We think it clear that when the building was torn down, it ceased to be "a building or structure," because it had lost the arrangement of its parts, -its form, make, and construction. It had no longer the inclosure of walls, and it was no longer covered. It had lost all the essential characteristics of "a house." The logs might still be called "house logs," but they ceased to be "a house." They might, perhaps, be classed as lumber or wood, and as such, the appellant might, perhaps, have been prosecuted and convicted for willfully burning them, under the provision of article 665 of the Penal Code, provided he was at all liable for their destruction.

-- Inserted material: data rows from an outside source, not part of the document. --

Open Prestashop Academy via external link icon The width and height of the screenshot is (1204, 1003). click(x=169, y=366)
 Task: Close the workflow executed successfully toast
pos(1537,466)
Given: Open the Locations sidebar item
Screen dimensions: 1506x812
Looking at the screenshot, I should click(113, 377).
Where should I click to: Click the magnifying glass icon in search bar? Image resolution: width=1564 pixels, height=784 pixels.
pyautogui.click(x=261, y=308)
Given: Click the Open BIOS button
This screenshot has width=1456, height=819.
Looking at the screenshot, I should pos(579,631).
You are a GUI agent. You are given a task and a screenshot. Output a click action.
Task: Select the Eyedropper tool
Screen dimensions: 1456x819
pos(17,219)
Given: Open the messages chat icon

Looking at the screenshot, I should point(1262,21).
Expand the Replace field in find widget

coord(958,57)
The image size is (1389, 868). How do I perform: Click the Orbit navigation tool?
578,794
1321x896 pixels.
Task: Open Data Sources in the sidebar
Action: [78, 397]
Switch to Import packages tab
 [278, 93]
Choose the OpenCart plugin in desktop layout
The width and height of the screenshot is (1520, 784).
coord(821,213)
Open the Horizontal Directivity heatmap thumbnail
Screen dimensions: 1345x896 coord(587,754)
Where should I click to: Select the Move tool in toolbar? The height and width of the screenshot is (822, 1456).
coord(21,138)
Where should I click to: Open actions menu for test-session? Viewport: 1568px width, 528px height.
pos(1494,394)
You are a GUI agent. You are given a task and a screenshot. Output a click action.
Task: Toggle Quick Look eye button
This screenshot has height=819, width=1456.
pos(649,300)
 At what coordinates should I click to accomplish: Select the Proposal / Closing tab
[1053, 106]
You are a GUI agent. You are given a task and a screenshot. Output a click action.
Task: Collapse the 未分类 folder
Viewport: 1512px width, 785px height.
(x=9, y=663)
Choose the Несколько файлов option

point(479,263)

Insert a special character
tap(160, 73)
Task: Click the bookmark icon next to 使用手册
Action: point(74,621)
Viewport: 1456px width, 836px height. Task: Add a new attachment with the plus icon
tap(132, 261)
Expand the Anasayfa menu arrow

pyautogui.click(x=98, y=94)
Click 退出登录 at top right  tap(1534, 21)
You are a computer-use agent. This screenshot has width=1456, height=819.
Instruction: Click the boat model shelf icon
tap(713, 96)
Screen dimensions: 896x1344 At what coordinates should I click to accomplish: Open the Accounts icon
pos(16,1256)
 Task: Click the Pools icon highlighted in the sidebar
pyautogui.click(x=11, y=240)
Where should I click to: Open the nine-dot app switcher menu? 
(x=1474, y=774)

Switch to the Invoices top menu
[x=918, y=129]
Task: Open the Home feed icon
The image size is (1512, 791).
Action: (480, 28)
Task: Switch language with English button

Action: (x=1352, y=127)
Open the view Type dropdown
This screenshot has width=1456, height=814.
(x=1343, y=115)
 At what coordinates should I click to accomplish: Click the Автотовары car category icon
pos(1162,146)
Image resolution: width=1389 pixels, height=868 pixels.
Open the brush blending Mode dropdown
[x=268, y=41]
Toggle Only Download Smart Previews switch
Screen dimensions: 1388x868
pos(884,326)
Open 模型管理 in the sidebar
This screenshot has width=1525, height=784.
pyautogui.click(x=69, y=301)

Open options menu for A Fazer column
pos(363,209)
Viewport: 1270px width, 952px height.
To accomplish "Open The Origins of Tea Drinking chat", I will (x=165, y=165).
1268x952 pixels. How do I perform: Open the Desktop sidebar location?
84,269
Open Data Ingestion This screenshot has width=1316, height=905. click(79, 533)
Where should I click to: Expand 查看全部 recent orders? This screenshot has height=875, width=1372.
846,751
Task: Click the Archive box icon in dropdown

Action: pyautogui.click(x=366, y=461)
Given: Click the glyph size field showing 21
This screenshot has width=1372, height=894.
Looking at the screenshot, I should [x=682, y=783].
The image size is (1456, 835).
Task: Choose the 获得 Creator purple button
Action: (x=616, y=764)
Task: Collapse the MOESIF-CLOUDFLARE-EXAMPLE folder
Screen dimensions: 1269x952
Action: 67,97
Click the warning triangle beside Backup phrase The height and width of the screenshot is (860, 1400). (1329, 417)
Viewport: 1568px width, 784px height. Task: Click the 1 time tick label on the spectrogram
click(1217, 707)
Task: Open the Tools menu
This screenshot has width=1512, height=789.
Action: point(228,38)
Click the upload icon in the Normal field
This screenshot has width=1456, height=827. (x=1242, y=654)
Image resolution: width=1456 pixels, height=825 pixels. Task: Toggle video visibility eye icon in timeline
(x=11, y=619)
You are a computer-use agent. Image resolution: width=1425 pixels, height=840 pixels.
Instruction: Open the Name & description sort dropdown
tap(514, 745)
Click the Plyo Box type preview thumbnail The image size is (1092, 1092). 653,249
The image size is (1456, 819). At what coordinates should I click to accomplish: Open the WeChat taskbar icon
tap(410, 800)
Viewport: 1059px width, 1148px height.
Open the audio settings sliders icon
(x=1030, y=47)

And this brings us to a consideration of the second proposition, viz.: Could defendant be prosecuted and convicted for

arson whilst he was still in possession and control of the leased premises upon which the property was situate when destroyed? At common law, "a man could not commit arson of a house in which he has a lawful claim to abide; as a tenant from year to year, or from month to month, be his term however short; or under an agreement for a lease": 2 Bishop's Crim. Law, 7th ed., sec. 13. Mr. Wharton says: "A tenant (occupancy being the test) cannot be guilty, at common law, of arson in burning the property he occupies on lease. On the other hand, a landlord, it would seem, may be guilty of arson in burning his house in a tenant's possession": Wharton's Crim. Law, 8th ed., sec. 836; State v. Hannett, 54 Vt. 83; 4 Am. Crim. Rep., Gibbons, 38.

Our statute (Penal Code, art. 659) provides for certain exceptions to the rule that even the owner may destroy his own house, one of which is, "when there is within it any property belonging to another"; and article 660 expressly declares that "one of the part owners of a house is not permitted to burn it." Under our statute, the tenant, during his lease, should be considered only a part owner in the house, and the landlord certainly has a property in it which the tenant could not destroy with impunity. Still the tenant is the party entitled to the possession, and arson is regarded as an offense against the security of the habitation rather than that of the property and true ownership. But an indictment against an owner or part owner for burning his own house (arts. 658-660) must allege ownership in the accused, and the particular facts which may bring him within the exceptions as amenable to prosecution: Tuller v. State, 8 Tex. App. 501; Willson's Crim. Forms, 411. Appellant being a tenant entitled to occupancy and possession, he was at least a part owner, and occupied such relation to the premises as, in our opinion, required that the indictment should have alleged the particular facts making him amenable to prosecution for the arson, in case a house has been burnt by him.

Our conclusions upon the facts and law of:the case are, first, that the indictment is insufficient in allegation to warrant the conviction of this defendant as a tenant; and second, if the indictment had been sufficient, the evidence totally fails to establish the crime of arson,- that is, "the burning of a house."

The judgment is reversed and the cause remanded.
ARSON: See Baker v. State, ante, p. 427, and note.